Abstract

Background Advances in minimally invasive surgical techniques and instrumentation have facilitated their application in the management of hepatic tumors. However, determination of the optimal safety margin can be challenging for liver surgeons. The present study used a case-matched analysis to evaluate the surgical margins and survival rates in patients with liver cancer treated using either laparoscopic or traditional liver resection. Methods All of the enrolled patients were diagnosed with hepatocellular carcinoma (HCC) after surgical resection, which was performed according to clinical practice guidelines. The indications for laparoscopy included the detection of a tumor at the anterior peripheral region of Segments III, IV, V, and VI, with a diameter of < 5 cm. Of all the enrolled patients, 86 (63 men and 23 women) underwent laparoscopic liver resection (Group I), whereas the remaining 91 (67 men and 24 women) underwent traditional open resection (Group II) based on case-matched study. Results The resection margins were ≥ 10 mm, 5–9 mm, and ≤ 4 mm in 1 patient, 70 patients, and 15 patients in Group I and 3 patients, 41 patients, and 47 patients in Group II, respectively. The safety margin was ≥ 10 mm in 15 Group I patients (17.4%) and 47 Group II patients (51.6%), respectively, (p = 0.001).

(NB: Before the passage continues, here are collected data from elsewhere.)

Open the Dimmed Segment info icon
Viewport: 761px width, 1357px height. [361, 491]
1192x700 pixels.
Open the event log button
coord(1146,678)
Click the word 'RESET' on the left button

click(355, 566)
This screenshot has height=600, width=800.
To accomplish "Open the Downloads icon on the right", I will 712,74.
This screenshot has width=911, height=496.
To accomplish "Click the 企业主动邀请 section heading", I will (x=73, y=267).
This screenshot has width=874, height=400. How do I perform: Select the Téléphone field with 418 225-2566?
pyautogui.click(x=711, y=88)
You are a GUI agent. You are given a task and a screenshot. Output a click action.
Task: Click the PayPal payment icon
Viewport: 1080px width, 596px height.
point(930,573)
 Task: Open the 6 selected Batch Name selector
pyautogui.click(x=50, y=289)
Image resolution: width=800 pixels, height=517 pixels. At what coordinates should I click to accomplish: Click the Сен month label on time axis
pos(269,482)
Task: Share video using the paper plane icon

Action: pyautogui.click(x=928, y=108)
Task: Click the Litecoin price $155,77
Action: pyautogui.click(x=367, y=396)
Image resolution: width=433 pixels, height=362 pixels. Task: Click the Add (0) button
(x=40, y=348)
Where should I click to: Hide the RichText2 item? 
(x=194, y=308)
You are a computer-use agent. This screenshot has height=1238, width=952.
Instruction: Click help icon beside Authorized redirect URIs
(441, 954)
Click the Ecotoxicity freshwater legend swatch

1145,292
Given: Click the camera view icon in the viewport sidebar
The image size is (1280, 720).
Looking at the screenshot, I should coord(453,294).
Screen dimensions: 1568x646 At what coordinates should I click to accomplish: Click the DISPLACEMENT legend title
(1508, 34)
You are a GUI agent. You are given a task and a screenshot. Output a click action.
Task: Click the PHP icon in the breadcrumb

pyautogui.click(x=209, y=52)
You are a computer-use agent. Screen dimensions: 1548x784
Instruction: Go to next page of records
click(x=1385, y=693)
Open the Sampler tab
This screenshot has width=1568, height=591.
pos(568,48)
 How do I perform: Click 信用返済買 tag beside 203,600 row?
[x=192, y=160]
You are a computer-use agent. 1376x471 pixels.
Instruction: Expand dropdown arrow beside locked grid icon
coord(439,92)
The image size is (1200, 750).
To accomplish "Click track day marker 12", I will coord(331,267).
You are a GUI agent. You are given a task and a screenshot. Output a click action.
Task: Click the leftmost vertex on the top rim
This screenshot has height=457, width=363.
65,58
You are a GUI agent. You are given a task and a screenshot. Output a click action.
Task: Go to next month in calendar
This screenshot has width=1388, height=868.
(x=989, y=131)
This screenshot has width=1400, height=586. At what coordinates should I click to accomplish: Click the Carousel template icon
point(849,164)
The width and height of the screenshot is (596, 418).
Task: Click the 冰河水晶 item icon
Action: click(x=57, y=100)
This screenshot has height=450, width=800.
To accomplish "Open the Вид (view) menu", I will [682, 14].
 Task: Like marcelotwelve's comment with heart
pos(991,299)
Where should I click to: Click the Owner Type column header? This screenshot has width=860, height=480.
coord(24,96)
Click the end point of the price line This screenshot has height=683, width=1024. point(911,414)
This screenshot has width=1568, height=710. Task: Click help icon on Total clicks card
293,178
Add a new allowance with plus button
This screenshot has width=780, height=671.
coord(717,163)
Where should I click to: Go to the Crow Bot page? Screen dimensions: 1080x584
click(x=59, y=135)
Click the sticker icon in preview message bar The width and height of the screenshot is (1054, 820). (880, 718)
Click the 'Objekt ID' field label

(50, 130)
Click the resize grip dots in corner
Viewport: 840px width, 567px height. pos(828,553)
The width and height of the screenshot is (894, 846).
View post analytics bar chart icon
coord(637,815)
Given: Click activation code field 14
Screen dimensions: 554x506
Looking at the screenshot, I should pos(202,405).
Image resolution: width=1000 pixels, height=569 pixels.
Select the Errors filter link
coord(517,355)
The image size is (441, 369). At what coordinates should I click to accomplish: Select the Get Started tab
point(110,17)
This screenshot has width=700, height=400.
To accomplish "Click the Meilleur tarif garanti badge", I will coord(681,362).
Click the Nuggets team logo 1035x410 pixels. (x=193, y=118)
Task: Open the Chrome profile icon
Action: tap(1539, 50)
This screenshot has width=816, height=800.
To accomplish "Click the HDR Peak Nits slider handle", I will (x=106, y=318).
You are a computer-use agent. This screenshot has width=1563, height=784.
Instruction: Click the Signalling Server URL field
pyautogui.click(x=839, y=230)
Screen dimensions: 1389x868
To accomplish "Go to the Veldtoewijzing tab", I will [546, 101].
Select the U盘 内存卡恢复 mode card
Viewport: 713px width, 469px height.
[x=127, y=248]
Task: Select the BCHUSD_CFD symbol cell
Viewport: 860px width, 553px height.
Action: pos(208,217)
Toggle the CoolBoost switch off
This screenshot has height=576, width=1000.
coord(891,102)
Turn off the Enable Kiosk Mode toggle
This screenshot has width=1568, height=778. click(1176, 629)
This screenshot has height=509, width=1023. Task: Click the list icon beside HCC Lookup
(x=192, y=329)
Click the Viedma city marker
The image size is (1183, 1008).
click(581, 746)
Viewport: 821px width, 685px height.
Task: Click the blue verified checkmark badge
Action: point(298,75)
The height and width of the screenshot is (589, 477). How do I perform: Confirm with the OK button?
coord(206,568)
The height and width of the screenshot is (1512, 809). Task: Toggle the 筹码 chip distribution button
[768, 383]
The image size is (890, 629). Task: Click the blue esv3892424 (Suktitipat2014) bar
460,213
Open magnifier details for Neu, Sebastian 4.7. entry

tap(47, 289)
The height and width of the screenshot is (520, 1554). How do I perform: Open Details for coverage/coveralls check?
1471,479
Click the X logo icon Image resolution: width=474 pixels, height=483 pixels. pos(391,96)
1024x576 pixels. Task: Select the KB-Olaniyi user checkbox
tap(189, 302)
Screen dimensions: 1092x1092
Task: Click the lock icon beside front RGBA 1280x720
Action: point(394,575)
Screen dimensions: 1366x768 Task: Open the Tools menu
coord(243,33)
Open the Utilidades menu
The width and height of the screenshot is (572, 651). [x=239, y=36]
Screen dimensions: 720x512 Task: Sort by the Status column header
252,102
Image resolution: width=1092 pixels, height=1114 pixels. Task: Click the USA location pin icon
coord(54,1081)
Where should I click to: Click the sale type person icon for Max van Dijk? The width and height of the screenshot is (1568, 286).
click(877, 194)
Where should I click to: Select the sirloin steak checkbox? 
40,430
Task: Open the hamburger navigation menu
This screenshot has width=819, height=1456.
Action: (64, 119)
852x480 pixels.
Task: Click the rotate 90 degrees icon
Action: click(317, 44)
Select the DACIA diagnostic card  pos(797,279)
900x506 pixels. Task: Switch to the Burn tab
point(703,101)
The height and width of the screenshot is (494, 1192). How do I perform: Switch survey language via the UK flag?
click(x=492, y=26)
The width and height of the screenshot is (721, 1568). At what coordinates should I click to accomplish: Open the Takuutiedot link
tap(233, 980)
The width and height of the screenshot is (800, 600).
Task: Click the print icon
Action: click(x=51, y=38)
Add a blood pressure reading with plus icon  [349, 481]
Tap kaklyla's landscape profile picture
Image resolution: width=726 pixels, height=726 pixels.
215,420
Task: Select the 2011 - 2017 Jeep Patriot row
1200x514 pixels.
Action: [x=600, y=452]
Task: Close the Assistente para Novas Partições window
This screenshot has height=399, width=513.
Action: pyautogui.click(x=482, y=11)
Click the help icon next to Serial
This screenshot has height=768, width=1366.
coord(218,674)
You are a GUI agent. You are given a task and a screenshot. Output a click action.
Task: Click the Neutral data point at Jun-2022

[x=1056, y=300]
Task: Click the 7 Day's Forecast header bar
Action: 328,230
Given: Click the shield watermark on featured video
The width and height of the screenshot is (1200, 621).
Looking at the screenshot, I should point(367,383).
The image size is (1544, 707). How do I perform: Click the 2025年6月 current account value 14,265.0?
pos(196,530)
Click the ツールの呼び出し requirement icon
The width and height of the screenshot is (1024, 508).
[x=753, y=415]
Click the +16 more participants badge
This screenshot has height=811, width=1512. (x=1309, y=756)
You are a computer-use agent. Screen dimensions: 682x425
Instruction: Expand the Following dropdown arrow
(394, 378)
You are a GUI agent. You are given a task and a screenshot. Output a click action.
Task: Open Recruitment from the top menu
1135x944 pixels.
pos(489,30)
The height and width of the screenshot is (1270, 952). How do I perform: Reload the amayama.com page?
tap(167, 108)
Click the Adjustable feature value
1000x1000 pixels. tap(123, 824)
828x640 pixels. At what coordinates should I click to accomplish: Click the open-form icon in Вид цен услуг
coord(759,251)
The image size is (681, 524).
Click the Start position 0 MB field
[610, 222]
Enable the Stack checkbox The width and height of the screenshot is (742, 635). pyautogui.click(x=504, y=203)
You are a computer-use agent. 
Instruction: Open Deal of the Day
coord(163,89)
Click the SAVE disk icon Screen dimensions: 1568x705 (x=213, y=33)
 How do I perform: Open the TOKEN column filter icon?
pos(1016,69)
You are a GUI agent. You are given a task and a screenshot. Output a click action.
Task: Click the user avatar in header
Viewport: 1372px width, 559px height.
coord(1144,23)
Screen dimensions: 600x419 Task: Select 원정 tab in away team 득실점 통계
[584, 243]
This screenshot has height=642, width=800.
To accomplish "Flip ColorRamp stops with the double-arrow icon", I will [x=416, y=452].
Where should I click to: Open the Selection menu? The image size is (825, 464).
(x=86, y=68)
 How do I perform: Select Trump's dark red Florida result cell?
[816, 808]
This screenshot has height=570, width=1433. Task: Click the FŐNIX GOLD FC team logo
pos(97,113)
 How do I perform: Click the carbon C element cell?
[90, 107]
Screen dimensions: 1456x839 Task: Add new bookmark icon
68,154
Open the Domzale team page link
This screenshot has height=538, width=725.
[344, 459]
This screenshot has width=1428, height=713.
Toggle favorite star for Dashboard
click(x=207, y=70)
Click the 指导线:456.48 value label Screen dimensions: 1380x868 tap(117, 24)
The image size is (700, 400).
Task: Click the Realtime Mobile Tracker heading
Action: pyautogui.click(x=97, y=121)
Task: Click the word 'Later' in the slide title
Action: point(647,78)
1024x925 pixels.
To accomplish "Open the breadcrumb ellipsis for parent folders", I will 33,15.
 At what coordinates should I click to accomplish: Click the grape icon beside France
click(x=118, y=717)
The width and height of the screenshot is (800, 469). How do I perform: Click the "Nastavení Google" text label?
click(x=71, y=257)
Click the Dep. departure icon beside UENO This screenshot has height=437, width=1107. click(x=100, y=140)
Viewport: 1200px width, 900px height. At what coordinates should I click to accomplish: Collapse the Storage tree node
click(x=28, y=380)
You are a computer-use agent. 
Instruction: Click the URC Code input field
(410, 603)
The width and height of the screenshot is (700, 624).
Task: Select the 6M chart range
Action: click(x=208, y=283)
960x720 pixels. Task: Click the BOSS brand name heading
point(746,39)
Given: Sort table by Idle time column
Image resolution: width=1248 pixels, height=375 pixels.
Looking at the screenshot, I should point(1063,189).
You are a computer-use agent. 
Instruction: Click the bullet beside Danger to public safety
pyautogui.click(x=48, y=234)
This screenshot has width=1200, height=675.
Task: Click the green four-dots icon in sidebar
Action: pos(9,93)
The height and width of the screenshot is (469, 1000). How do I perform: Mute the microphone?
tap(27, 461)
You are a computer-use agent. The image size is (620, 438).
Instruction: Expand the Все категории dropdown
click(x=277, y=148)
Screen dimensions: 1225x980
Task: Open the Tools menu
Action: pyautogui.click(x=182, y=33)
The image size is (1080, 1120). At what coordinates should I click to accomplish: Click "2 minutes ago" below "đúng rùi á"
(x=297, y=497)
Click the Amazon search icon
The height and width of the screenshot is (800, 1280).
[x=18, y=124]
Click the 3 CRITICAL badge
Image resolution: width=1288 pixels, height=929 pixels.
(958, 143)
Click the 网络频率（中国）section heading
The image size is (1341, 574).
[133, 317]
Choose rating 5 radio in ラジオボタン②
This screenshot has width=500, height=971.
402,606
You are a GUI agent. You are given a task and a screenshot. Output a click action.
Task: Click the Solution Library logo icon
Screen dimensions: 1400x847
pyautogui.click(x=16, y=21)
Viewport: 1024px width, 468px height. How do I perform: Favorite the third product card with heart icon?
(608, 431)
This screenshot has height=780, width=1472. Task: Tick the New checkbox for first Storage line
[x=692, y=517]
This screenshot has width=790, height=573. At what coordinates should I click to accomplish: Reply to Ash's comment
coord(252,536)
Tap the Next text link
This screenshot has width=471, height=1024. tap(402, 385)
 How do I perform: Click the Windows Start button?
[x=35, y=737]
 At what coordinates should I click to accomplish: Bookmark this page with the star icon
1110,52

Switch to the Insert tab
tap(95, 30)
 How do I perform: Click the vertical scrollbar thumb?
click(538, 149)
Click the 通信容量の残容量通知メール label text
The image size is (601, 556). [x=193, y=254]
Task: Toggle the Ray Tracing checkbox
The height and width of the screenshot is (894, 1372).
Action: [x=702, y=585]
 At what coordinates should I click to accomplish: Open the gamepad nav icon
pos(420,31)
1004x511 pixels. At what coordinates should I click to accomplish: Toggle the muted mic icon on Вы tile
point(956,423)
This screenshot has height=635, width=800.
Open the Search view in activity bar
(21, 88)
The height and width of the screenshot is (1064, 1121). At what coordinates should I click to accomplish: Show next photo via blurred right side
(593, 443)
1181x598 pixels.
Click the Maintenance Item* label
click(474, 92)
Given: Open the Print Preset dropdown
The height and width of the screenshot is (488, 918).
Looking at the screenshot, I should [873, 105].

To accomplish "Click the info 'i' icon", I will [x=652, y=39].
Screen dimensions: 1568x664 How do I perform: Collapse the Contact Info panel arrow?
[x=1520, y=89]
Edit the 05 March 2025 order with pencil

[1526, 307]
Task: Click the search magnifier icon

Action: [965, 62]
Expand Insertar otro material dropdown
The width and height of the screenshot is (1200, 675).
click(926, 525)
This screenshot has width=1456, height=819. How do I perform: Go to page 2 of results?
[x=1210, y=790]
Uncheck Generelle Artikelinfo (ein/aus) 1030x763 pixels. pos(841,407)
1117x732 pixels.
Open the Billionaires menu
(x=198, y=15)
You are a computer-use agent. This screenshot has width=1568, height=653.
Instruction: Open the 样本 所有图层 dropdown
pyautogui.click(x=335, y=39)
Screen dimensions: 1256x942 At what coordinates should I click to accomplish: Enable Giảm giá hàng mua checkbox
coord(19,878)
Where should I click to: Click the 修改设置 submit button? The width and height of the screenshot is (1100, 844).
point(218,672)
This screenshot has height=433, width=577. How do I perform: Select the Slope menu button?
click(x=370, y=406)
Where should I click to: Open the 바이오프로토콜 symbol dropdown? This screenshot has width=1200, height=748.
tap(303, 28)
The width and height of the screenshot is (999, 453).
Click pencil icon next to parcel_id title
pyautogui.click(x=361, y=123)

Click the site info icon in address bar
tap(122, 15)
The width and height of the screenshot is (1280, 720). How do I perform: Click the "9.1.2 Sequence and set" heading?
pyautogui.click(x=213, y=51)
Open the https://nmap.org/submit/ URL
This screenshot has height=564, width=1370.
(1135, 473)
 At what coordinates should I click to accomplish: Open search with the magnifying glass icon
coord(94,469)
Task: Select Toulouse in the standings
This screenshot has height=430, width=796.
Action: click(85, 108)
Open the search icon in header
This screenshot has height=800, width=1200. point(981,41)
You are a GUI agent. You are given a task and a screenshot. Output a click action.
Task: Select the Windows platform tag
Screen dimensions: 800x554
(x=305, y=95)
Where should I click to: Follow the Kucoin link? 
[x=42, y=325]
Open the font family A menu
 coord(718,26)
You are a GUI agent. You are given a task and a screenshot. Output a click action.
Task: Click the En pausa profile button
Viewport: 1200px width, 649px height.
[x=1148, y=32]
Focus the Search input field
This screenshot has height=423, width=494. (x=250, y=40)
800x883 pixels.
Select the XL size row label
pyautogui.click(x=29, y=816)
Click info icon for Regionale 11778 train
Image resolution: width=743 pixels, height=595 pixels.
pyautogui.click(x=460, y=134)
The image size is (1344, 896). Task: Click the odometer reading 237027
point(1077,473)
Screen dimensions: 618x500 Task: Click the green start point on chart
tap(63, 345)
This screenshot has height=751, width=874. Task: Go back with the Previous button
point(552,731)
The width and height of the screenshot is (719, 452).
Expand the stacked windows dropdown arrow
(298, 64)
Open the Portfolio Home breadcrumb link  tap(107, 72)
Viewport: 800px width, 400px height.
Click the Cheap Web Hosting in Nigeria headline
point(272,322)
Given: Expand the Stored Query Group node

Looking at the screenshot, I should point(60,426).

The feasibility of wide resection was probably limited by the location of the tumor based adjacent to the main vessels. Overall, in Group I, the 1-, 3-, and 5-year survival rates were 84.2%, 67.3%, and 57.7% for a 5–9-mm safety margin and 93.3%, 86.7%, and 78.0% for a ≥ 10-mm safety margin, respectively; however, these differences were not statistically significant (p = 0.139). Similarly, in Group II, no significant differences were observed regarding the survival rates for varying safety margins (5–9 mm and 10 mm; p = 0.57). Conclusion Securing an appropriate safety margin for laparoscopic liver resection while dissecting using laparoscopic instruments was challenging without any tactile sensation by the surgeon. Moreover, no significant differences were observed in the postoperative survival of both Group I or II patients with a safety margin of ≥ 5 mm.